There’s also the danger of over-reliance on select sectors, particularly electronics, where export growth is concentrated among a few large players. To ensure inclusive and sustainable growth, MSMEs must be integrated into global supply chains through digital platforms and financial support.
The Road Ahead: Building Trade Resilience
To sustain momentum and future-proof its export engine, India must continue investing in:
- Logistics and infrastructure – ports, cold storage, and last-mile connectivity.
- Supply chain competitiveness – reducing raw material costs and improving ease of doing business.
- Digital trade facilitation – through platforms that connect MSMEs directly to international buyers.
- Skilled workforce development – in alignment with global standards and certifications.
Government initiatives such as the PM Gati Shakti plan and National Logistics Policy will be key to achieving this transformation.
In parallel, India should deepen its engagement with emerging markets in Africa, Latin America, and Central Asia, where demand for affordable goods aligns with India’s manufacturing strengths.
Conclusion: Turning Tariffs into Triumph
The Trump tariffs of 2025 could have been a major blow to India’s export-driven growth story.

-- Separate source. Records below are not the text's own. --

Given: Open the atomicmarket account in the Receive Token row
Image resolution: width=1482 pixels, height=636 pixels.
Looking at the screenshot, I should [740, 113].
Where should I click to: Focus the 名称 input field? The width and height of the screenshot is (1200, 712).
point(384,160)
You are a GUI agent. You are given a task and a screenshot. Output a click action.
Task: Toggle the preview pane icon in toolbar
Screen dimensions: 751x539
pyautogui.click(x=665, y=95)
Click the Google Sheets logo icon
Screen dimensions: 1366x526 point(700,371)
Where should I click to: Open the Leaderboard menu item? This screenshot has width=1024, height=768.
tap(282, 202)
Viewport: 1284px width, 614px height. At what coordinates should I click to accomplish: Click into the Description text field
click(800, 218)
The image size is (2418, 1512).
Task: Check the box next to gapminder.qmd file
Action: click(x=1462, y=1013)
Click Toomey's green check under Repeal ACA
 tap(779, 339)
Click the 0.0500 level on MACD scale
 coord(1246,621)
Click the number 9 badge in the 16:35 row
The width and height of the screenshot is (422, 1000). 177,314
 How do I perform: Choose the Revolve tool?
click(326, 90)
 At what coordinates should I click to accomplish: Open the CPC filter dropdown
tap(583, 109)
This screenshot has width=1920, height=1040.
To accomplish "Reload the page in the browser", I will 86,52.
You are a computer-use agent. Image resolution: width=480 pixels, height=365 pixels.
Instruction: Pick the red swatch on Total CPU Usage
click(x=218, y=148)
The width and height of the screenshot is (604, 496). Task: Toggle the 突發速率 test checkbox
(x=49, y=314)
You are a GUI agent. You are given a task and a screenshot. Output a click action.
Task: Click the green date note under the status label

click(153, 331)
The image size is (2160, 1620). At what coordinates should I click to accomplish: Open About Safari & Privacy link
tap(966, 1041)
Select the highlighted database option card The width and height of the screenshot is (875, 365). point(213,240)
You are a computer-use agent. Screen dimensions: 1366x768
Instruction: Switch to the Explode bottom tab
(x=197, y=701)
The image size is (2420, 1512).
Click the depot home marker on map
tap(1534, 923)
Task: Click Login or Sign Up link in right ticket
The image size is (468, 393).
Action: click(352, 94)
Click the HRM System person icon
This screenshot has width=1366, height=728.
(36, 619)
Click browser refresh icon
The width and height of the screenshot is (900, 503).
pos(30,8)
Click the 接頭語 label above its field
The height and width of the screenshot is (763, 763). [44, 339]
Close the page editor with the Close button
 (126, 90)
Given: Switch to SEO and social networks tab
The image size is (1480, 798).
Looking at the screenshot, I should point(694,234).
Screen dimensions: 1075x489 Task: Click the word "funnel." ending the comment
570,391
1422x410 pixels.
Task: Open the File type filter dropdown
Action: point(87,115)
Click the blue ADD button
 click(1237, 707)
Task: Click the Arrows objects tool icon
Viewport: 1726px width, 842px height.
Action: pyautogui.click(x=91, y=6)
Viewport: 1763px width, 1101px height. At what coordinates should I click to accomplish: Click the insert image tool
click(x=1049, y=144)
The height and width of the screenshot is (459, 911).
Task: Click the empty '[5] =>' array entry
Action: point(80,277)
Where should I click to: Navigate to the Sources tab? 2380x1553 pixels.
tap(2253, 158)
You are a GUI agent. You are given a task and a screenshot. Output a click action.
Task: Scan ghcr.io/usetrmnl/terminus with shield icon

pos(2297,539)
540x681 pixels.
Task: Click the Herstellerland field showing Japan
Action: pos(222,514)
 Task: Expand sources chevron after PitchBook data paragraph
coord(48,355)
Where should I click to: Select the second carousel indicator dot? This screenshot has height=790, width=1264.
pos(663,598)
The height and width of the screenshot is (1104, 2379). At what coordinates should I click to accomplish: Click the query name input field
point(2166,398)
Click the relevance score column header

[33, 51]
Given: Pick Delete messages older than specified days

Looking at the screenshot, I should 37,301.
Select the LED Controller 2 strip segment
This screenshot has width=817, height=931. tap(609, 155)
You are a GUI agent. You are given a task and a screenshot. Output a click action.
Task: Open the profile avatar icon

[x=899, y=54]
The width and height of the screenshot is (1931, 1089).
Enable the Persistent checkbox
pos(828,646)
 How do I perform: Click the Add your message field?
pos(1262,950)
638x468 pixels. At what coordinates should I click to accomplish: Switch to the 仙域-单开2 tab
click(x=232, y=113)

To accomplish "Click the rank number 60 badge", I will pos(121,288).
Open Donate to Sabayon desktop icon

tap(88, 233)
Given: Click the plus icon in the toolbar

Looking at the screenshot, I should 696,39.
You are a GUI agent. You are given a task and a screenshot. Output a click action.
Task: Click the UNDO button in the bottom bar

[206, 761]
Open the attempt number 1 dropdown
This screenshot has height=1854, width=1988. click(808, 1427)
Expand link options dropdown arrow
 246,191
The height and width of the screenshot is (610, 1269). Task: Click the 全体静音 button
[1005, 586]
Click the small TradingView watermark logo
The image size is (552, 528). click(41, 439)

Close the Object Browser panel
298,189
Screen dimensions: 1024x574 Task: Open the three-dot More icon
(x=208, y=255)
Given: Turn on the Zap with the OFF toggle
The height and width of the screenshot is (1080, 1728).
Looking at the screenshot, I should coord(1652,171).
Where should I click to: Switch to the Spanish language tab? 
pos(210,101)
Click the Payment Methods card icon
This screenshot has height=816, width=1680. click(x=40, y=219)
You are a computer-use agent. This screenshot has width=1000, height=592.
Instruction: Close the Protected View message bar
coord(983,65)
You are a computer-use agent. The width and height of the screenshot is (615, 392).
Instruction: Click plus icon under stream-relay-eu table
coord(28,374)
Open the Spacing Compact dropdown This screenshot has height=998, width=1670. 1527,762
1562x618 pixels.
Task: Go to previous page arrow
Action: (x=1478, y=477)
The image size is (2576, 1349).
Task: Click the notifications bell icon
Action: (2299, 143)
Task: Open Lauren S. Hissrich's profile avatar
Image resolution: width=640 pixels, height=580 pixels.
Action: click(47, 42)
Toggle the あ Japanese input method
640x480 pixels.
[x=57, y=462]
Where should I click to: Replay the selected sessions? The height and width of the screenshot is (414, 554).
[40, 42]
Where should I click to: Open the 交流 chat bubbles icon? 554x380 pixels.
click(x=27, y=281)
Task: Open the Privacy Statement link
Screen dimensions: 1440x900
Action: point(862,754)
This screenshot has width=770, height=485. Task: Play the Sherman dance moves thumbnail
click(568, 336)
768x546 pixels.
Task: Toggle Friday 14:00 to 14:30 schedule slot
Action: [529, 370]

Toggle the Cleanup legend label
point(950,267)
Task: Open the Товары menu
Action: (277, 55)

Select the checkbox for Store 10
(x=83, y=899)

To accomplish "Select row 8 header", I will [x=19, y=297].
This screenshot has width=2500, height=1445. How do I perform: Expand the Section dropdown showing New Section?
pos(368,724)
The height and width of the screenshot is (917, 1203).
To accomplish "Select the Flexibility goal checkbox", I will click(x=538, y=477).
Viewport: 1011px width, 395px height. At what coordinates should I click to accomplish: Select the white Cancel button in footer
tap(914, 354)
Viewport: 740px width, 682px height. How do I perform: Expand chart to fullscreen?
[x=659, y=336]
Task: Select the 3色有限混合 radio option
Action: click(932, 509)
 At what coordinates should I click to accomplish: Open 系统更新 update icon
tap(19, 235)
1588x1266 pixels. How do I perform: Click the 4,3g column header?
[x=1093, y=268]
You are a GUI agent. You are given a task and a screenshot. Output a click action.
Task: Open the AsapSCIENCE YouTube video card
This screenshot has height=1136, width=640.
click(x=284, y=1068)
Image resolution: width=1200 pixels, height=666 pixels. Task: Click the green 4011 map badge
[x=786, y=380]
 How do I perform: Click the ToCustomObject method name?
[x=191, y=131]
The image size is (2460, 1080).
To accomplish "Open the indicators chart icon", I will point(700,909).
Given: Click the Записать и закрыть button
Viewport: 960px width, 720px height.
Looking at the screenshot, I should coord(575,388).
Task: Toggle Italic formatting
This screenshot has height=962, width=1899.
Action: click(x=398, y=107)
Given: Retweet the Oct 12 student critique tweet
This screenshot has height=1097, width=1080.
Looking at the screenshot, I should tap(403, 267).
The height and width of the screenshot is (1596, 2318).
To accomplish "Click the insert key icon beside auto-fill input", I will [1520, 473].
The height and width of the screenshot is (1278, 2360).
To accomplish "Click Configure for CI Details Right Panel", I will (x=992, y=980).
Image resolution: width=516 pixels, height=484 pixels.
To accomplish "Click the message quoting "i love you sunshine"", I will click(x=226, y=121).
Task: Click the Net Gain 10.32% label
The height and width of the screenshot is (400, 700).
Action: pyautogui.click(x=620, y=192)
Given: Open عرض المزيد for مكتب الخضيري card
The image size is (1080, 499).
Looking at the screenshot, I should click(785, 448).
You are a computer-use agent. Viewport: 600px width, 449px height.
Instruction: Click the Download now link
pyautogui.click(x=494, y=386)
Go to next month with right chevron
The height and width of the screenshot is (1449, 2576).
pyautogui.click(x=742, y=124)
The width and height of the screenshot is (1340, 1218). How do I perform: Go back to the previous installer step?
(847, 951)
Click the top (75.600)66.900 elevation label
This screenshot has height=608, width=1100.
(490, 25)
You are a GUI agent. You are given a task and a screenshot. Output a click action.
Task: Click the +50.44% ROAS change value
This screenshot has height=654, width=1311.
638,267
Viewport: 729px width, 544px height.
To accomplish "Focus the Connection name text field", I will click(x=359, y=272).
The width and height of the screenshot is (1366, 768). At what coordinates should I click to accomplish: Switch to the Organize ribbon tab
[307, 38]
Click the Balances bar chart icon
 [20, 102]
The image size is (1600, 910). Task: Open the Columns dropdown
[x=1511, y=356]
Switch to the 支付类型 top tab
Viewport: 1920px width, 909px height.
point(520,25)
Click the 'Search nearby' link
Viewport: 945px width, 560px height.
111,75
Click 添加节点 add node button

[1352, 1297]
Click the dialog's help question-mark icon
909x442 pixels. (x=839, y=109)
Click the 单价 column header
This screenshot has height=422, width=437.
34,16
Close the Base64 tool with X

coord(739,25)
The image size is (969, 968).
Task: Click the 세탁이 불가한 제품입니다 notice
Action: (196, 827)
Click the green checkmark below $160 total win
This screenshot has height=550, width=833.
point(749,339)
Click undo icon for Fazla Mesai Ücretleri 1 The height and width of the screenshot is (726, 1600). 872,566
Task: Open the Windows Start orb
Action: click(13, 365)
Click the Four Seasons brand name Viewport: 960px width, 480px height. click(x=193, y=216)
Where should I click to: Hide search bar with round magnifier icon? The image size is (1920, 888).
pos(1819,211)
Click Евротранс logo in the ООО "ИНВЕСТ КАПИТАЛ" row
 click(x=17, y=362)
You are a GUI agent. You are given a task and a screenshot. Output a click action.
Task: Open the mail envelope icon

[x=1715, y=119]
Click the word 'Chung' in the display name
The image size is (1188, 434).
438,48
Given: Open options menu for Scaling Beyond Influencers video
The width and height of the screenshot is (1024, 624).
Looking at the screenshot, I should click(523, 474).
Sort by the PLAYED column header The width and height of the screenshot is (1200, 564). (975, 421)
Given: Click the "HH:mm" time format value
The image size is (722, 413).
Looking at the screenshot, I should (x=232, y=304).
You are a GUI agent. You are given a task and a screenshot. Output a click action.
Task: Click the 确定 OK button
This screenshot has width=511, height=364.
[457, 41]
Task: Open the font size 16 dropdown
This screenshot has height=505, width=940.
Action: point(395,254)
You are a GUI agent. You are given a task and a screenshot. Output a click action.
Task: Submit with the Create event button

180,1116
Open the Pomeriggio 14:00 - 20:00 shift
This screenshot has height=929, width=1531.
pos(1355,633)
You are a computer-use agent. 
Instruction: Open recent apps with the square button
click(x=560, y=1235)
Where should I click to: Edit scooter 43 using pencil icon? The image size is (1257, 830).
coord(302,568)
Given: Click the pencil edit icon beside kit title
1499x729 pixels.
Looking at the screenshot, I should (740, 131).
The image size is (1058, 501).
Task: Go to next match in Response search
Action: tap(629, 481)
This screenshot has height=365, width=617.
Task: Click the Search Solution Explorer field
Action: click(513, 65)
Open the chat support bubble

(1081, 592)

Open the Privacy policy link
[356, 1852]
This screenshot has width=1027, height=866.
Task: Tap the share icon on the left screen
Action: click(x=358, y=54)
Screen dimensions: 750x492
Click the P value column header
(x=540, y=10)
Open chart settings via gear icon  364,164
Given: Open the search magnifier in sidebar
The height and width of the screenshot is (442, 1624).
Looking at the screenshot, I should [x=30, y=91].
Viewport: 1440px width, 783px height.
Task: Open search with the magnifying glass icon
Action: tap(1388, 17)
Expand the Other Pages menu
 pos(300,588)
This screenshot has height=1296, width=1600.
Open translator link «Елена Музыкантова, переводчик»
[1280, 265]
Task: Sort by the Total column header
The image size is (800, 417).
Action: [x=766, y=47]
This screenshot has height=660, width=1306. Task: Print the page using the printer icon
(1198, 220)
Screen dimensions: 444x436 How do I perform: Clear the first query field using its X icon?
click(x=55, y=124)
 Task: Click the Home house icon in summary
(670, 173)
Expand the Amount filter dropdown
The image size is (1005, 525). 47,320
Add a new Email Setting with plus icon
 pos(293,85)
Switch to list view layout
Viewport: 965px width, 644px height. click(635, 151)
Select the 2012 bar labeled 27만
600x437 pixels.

Yet, they might just end up being a strategic turning point.
By forcing exporters and policymakers to rethink old dependencies, the tariffs have accelerated India’s push toward diversification, resilience, and innovation.
If India stays the course—strengthening logistics, building trade partnerships, and supporting MSMEs—it may emerge not just unscathed, but stronger and more globally competitive.
In other words, what began as an economic setback may very well become the foundation of a smarter, more self-reliant India in global trade.